Piero Marussig





Piero Marussig (Trieste 1879 - Pavia 1937), after having trained in his hometown under the guidance of Eugenio Scomparini, a pupil of Grigoletti, decides to complete his training by traveling between the main European cities, such as Vienna, Munich and Paris, where he is in contact with the Impressionists, Van Gogh, Gauguin, Cézanne and Seurat. After his marriage with Rina Drenik in 1903, he went to Rome to deepen his knowledge of the classics, especially becoming passionate about Titian: his presumed first participation in an exhibition is from this period. Returned to Trieste continues with a tonal painting with pale and bluish dominants, alternating experiments with etching, including Portrait of a woman (1910). His first documented exhibition dates back to 1906, at the Milan Exposition for the inauguration of the new Simplon pass. His first expressive turning point took place around 1912: an expressionist ignition of color crept into the works of Secessionist and Munich ancestry.
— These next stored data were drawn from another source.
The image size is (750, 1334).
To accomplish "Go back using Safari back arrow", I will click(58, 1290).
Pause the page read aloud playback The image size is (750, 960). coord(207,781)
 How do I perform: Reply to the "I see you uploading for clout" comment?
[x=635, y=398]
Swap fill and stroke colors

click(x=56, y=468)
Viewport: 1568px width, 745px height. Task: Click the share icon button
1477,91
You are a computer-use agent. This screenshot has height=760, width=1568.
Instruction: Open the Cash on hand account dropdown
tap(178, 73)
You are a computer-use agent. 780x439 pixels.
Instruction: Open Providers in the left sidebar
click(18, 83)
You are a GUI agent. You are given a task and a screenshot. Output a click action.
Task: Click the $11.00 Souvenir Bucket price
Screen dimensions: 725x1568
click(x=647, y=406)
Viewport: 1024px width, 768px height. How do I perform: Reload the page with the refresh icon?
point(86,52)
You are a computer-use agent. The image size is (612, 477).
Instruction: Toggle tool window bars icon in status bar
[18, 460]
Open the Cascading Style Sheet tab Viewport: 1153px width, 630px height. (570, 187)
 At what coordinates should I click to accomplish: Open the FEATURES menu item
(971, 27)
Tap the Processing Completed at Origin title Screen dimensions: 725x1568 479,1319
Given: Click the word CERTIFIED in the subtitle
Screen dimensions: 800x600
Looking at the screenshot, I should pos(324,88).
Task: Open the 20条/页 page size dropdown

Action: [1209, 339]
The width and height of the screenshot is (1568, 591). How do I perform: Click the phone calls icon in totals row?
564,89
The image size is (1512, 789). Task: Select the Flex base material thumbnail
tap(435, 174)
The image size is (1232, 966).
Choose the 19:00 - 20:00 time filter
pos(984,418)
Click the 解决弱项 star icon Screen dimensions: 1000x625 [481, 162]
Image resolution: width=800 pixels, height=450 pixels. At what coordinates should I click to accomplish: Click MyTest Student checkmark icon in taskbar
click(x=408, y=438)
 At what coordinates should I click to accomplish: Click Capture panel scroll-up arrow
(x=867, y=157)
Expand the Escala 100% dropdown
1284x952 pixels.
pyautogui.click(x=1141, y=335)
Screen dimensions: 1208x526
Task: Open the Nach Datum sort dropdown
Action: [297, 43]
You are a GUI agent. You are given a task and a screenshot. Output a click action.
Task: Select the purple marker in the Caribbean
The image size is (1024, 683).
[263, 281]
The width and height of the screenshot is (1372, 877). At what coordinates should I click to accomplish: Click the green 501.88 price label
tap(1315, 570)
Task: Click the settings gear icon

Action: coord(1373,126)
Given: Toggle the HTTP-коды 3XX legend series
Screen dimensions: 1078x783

From April to October of the same year, moreover, for the first time he participates with the work On the grass at the Venice Biennale, where from this moment he will always be present. Little is known of the war period. In these years, however, he continues to paint, taking the vibration of the sign to the extreme consequences, in some outcomes. Works such as Trees in Bloom of 1917 are structured like a dust of color-matter, innervated by a strong linearism. In the 1920s he abandoned the expressionist period, arriving at a more classical language. In the aftermath of his death, Carrà writes about him: "All the canvases that Marussig left us reveal the moral uprightness of the disinterested artist, the whole work postulates a principle and an ethical end that in themselves transcend it. [...] Marussig would have wanted to be born for the dream, and up to a certain point his existence was that of a loner. He was an aristocrat of the spirit, and had such a pure and strong passion for art that perhaps it was not even understood by us that we were close to him ".